Rispetto al piano industriale presentato da Banca BIM per noi è macelleria sociale,  se la Banca, dopo il periglioso percorso degli ultimi mesi ( che ha visto le relazioni industriali calpestate) dovesse perseverare sulla linea che oggi è stata presentata, sarà una levata di scudi a tutela delle lavoratrici dei lavoratori e del territorio.

I numeri sono inaccettabili sia quanto ai tagli occupazionali sia al dimensionamento territoriale dell’istituto piemontese La strada per la gestione degli esuberi come è prassi nel settore sarà per noi solo quella dei pensionamenti e prepensionamenti volontari attraverso il fondo di solidarietà.

Non prendiamo infine neanche in considerazione l’ipotesi di trasformare i dipendenti  in consulenti finanziari a partita Iva.
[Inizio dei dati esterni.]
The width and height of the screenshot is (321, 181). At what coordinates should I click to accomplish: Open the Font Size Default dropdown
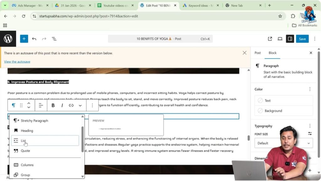(283, 143)
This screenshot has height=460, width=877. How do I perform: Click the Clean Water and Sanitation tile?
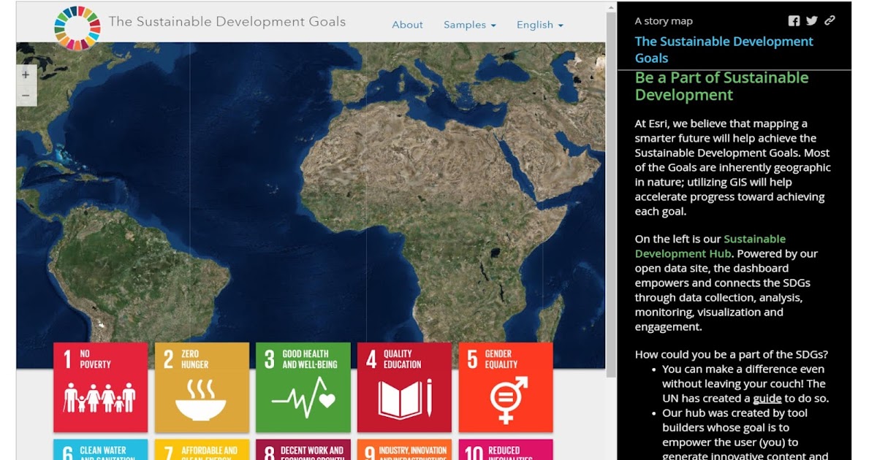[x=100, y=451]
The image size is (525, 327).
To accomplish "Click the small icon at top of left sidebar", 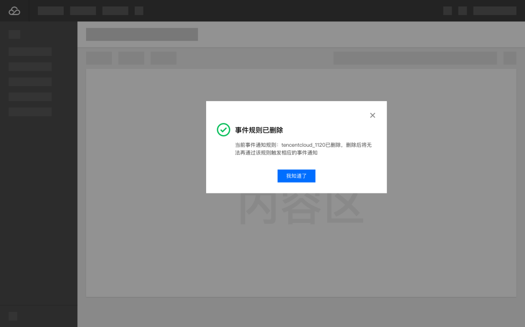I will 14,34.
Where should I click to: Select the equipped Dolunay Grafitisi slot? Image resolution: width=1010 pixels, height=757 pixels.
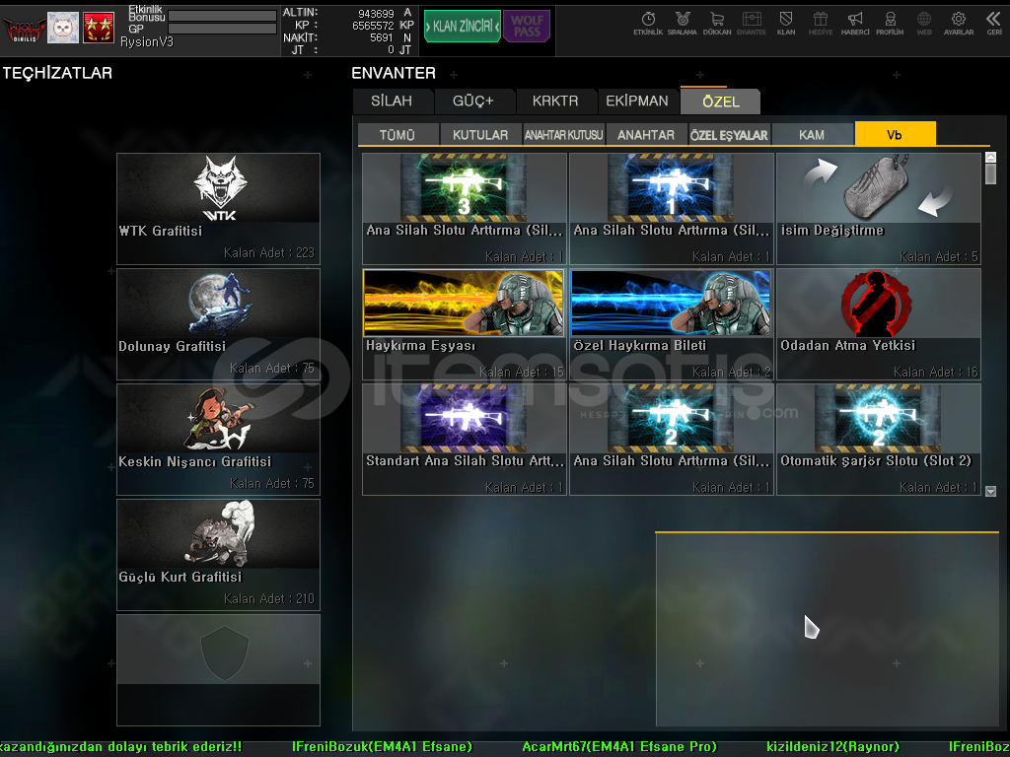(x=218, y=323)
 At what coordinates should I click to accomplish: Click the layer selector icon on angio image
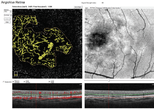16,74
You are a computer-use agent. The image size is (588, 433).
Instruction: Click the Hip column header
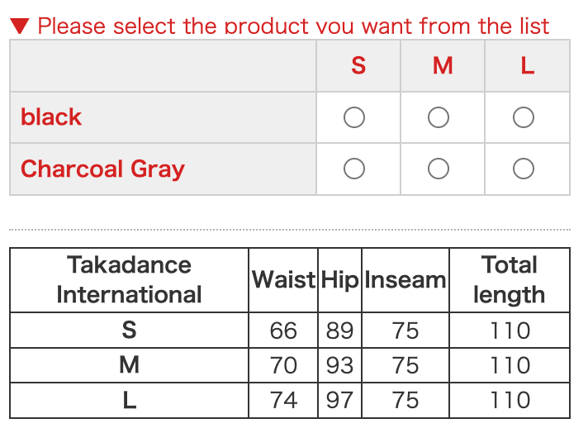339,280
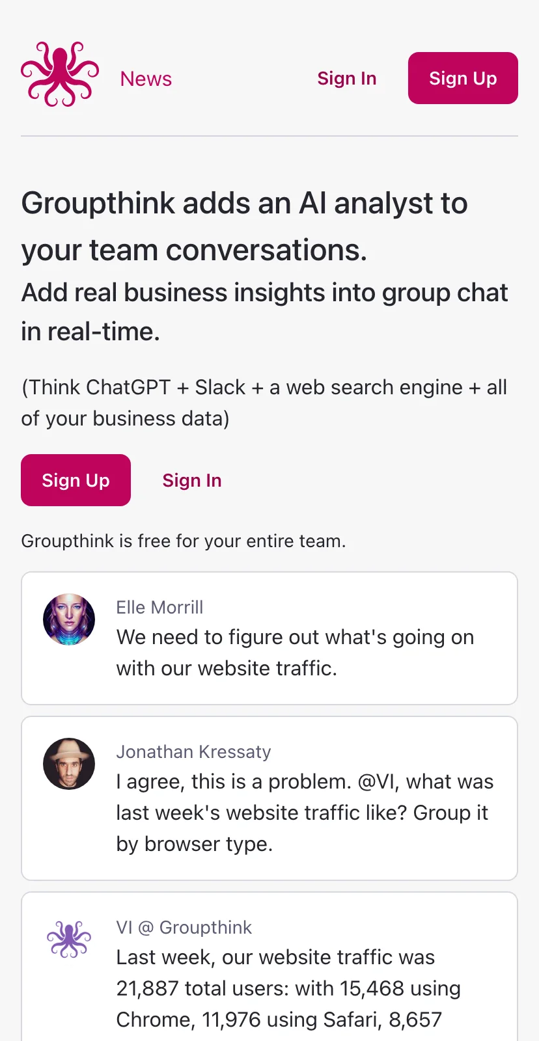Screen dimensions: 539x1041
Task: Click Elle Morrill's avatar
Action: (69, 619)
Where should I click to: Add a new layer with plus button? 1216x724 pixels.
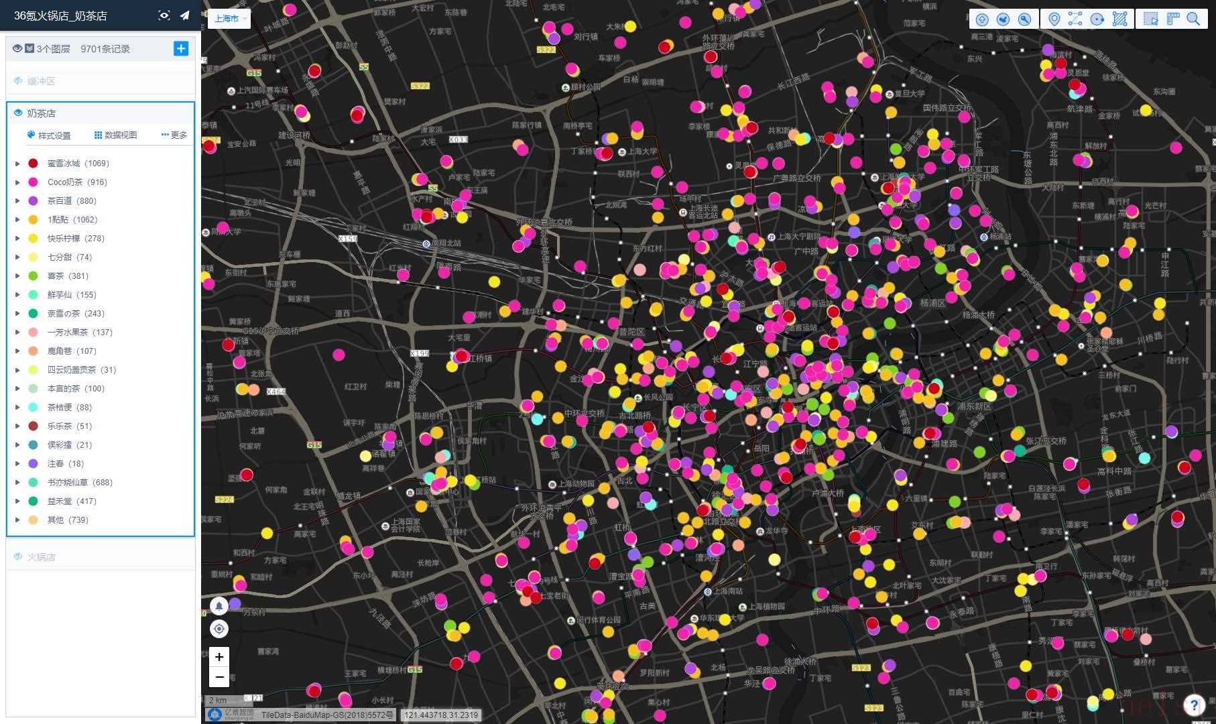[181, 48]
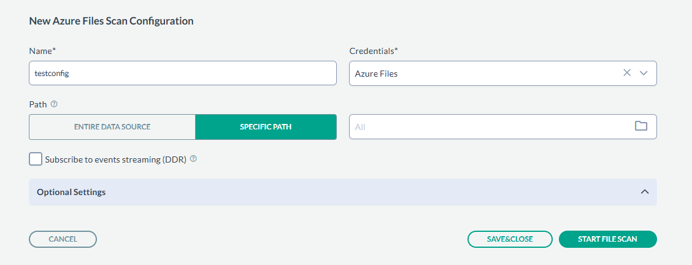This screenshot has height=265, width=692.
Task: Clear the Azure Files credentials selection
Action: [627, 73]
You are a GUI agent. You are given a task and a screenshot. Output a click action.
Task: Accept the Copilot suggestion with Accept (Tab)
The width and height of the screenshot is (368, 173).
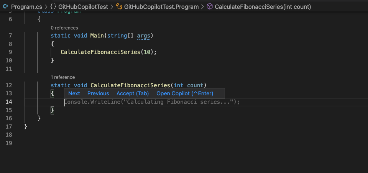tap(133, 93)
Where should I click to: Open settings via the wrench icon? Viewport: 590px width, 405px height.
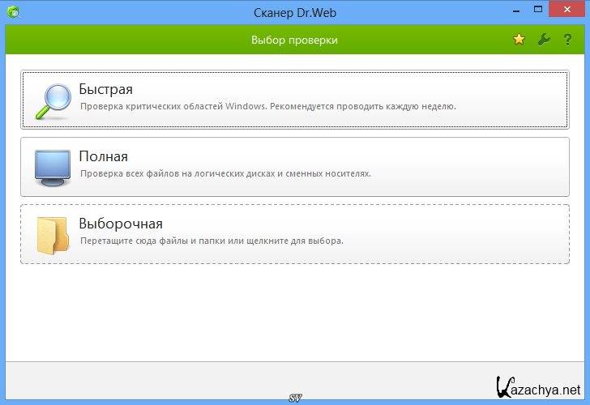click(544, 40)
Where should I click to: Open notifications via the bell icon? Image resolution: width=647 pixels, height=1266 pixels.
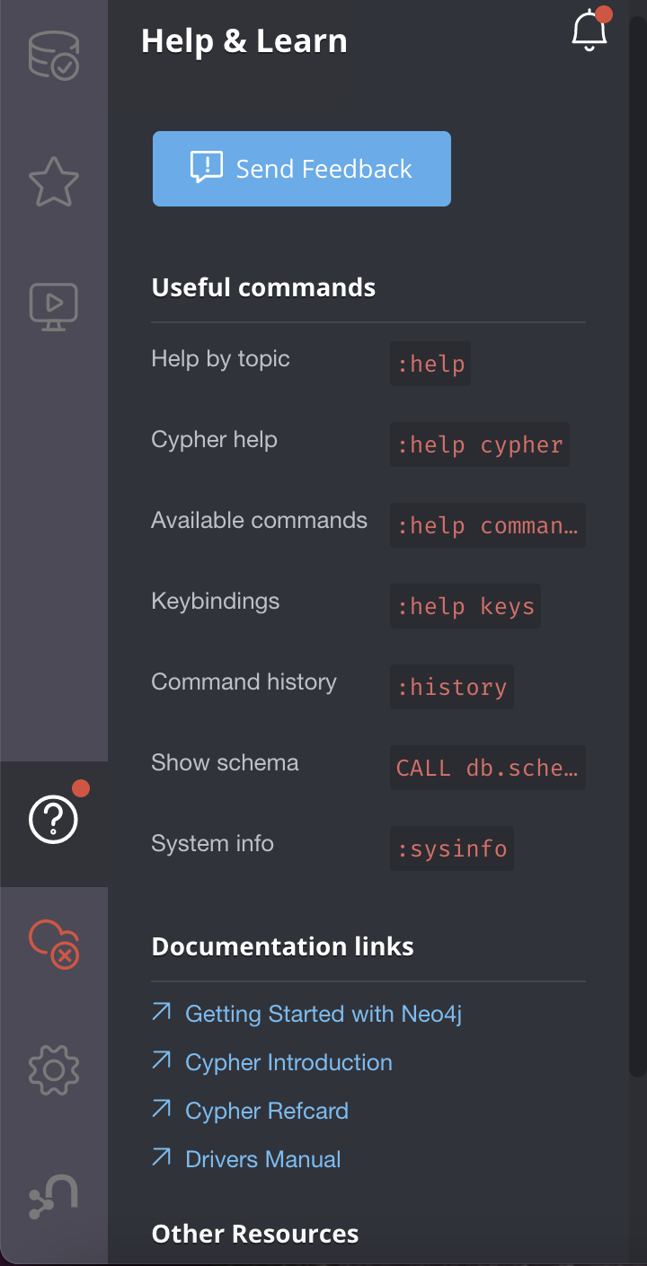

BIM: FISAC-CGIL, PIANO INDUSTRIALE E’ MACELLERIA SOCIALE INACCETTABILE

(Il Sole 24 Ore Radiocor Plus) – Milano, 01 ott – Il piano industriale presentato da Bim ‘per noi e’ macelleria sociale’. Questo il commento del segretario generale della Fisac-Cgil, Giuliano Calcagni. ‘Se la banca, dopo il periglioso percorso degli ultimi mesi (che ha visto le relazioni industriali calpestate), dovesse perseverare sulla linea che oggi e’ stata presentata, sara’ una levata di scudi a tutela delle lavoratrici dei lavoratori e del territorio’, si legge in una nota. I numeri, secondo Calcagni, ‘sono inaccettabili sia quanto ai tagli occupazionali sia al dimensionamento territoriale dell’istituto piemontese’. ‘La strada per la gestione degli esuberi, come e’ prassi nel settore, sara’ per noi solo quella dei pensionamenti e prepensionamenti volontari attraverso il fondo di solidarieta’ – mette in guardia Calcagni – Non prendiamo infine neanche in considerazione l’ipotesi di trasformare i dipendenti in consulenti finanziari a partita Iva’.